SITUATION MOSTLY CALM BUT ONLY 10.2% OF VOTERS GO TO POLLS
RE-RUNS of the widely disrupted general election opened peacefully yesterday in five provinces, poll authorities said, in the first move to complete a troubled vote that could provide a mandate for a new government.
But the turnout for the election in the five provinces was a very low 10.2 per cent with 9,835 voters turning out to vote.
The five provinces are Phet-chaburi, Samut Sakhon, Samut Songkram, Rayong and Petchabun.
The election on February 2 failed to ease the months-long political crisis after anti-government protesters seeking to topple caretaker Prime Minister Yingluck Shinawatra obstructed the vote in many opposition strongholds.
Demonstrators prevented more than 10,000 polling stations from opening, affecting several million people, mainly in opposition strongholds in Bangkok and the South.
The Election Commission said the results would not be announced until voting had been completed in all constituencies as well as in the party-list system, setting a rough deadline of April for their completion.
A total of around 120,000 people were registered in 101 constituencies across five provinces for yesterday’s vote, election commissioner Somchai Srisutthiyakorn told AFP.

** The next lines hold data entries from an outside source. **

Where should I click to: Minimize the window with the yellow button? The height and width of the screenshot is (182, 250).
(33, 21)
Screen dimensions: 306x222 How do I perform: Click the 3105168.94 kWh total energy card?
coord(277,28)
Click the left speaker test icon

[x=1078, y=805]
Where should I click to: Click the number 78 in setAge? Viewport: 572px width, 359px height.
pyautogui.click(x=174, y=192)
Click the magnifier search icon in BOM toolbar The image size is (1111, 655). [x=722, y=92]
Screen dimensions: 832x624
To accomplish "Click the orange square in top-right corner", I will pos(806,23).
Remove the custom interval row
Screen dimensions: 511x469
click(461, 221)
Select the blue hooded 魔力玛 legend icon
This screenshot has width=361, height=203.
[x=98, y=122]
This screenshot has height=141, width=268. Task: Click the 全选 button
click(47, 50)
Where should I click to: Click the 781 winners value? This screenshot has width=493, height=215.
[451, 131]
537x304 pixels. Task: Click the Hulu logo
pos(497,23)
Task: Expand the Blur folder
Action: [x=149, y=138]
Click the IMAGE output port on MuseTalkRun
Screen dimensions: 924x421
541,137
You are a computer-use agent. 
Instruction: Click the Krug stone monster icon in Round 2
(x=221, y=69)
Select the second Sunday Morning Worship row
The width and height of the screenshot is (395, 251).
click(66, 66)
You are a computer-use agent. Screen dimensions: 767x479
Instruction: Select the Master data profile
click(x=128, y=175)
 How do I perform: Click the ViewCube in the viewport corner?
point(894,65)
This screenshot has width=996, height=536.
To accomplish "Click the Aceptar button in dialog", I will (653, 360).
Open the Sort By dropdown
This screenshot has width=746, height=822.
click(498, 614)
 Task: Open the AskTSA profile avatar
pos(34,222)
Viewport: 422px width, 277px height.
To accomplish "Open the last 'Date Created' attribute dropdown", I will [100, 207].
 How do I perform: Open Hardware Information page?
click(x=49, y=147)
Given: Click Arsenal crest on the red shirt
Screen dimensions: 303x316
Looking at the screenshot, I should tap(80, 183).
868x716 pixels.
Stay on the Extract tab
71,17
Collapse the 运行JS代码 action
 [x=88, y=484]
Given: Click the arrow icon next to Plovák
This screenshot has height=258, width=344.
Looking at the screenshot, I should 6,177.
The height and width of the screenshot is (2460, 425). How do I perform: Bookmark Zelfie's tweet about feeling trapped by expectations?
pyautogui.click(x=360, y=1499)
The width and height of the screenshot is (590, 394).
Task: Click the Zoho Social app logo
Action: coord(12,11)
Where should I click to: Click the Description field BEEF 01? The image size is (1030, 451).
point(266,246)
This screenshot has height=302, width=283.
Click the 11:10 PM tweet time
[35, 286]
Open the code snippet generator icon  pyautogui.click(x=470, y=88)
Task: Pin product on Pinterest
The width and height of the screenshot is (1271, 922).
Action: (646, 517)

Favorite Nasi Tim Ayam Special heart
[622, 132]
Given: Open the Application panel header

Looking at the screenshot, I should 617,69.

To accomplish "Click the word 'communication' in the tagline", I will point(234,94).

“The polls are going peacefully – everything is under control and there are no problems,” Somchai said, adding that a few dozen protesters blew whistles at one polling station in Rayong province.
A trickle of voters arrived at two polling stations early yesterday in Phetchaburi – one of the affected provinces south of Bangkok – according to an AFP reporter, but there were no signs of obstruction of the polls.
Until the full results are announced, Yingluck remains in a caretaker role with limited power over policy.
Under Thai election law, 95 per cent of the 500 seats in the Lower House of Parliament must be filled to enable a House convening session before the appointment of a new government.
The main opposition party, which boycotted the vote, in February lost a legal bid to nullify a controversial election.
Somchai said the EC would invite four political parties to hold talks on Friday in Songkhla to discuss using measures and methods in the five provinces that have proven successful in solving problems that may arise from elections in the remaining provinces.
He dismissed criticism the EC was unable to hold the election quickly in all remaining provinces, reasoning that each province had its own problems.
The EC would allow an election to be held only in provinces that are ready and where the agency was confident polling could be held without violence.
Meanwhile, His Majesty the King yesterday signed a royal decree for a Senate election on March 30 for elected senators whose term expired yesterday.
The candidacy registration for the Upper House election has been scheduled for tomorrow until Saturday, Somchai said.
He said in some provinces, the MP election and senatorial election could be held on the same day, March 30, as the King had endorsed |the royal decree for the Senate election.